L’Ukraine s’attend toujours à ce que la Russie intensifie ses attaques dans l’est et le sud du pays après avoir retiré ses troupes des zones situées au nord et autour de la capitale, Kiev. Les Etats-Unis ont estimé cette semaine que Moscou prévoyait de déployer des dizaines de milliers de soldats dans l’est de l’Ukraine. En attendant cet assaut, Serhi Haïdaï, gouverneur de l’oblast de Louhansk, plaide pour que davantage de civils soient évacués de cette région de l’est de l’Ukraine. S’exprimant à la télévision, M. Haïdaï a déclaré que 30 % des habitants se trouvaient encore dans la région. La vice-première ministre ukrainienne, Iryna Verechtchouk, a déclaré en fin de matinée que dix couloirs humanitaires destinés à évacuer des civils des régions ukrainiennes assiégées par les forces russes ont été acceptés pour ce samedi. Elle a précisé que l’un de ces couloirs humanitaires concerne Marioupol, ville du Sud-Est attaquée par l’armée russe dès les premiers jours de l’offensive militaire de la Russie, et assiégée depuis début mars.
A la suite du massacre de la gare de Kramatorsk , Volodymyr Zelensky a demandé « une réponse mondiale ferme ». « C’est un autre crime de guerre de la Russie pour lequel chacun parmi ceux impliqués sera tenu responsable », a déclaré le chef d’Etat ukrainien dans un message vidéo. De son côté, Moscou a nié toute responsabilité, dénonçant une « provocation » ukrainienne.
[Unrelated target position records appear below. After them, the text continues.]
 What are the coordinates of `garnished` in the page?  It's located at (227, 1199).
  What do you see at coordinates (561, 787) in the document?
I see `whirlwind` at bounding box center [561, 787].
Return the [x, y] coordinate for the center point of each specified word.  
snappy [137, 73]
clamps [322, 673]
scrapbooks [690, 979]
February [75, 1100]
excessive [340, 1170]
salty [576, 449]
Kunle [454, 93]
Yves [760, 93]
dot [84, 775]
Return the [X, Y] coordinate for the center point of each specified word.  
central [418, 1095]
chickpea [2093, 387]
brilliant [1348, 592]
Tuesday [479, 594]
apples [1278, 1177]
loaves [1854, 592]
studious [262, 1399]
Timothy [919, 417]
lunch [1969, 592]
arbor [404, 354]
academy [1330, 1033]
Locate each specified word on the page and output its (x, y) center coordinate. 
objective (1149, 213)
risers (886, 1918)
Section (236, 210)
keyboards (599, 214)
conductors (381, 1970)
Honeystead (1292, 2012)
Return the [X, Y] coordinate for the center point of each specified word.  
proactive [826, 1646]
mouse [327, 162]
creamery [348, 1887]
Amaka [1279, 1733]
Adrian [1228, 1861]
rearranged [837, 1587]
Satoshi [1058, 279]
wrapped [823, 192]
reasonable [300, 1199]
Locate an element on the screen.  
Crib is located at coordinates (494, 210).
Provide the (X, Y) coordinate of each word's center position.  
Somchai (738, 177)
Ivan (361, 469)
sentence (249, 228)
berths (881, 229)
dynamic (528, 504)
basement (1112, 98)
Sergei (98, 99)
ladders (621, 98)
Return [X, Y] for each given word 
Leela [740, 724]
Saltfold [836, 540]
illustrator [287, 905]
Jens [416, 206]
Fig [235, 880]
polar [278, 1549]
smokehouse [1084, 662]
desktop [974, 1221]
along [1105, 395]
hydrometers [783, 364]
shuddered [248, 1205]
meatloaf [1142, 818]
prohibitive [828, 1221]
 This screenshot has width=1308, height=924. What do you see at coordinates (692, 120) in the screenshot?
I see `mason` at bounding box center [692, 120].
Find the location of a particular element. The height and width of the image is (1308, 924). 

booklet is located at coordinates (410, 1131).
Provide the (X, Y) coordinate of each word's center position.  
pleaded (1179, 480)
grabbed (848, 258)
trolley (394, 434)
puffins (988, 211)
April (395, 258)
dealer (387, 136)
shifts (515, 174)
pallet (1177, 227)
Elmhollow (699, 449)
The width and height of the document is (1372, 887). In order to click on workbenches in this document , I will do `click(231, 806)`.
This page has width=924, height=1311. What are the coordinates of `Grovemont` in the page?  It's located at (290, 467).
Le président ukrainien qui ne cesse de réclamer davantage d’armes, réaffirme que l’Ukraine est « toujours prête » à mener des pourparlers avec la Russie. Toutefois, « parallèlement nous voyons malheureusement des préparatifs pour des combats importants, certains disent décisifs, dans l’Est », a-t-il déclaré au cours d’une conférence de presse avec le chancelier autrichien Karl Nehammer. Celui-ci était en visite à Kiev et à Boutcha, près de la capitale ukrainienne, devenue un symbole des atrocités de l’invasion russe. Volodymyr Zelensky a également rencontré le Premier ministre britannique Boris Johnson, premier dirigeant du G7 à venir à Kiev. « La Grande-Bretagne est le leader dans le soutien militaire de l’Ukraine, leader de la coalition antiguerre, leader des sanctions contre l’agresseur russe »,a écrit M. Andrii Sybiha, chef adjoint de la présidence ukrainienne, sur Facebook en postant une photo montrant les deux dirigeants en train de discuter.
L’Union européenne (UE) discutera du soutien qu’elle apportera aux enquêtes sur les possibles crimes de guerre en Ukraine lors de réunions dimanche et lundi avec le procureur de la Cour pénale internationale (CPI), Karim Khan, a annoncé samedi la Commission européenne.
M. Khan doit rencontrer dimanche au Luxembourg le chef de la diplomatie de l’UE, Josep Borrell, puis participer lundi à une réunion dans la capitale du Grand-Duché des ministres des affaires étrangères des pays membres de l’UE.
Ces rencontres mettent en évidence le souhait de l’Union européenne, également exprimé jeudi par le G7, que des enquêtes soient menées d’urgence sur les atrocités commises en Ukraine, notamment les tueries de civils dans la ville de Boutcha, à 30 kilomètres de Kiev, où ont été découverts des dizaines de corps après le retrait des troupes russes.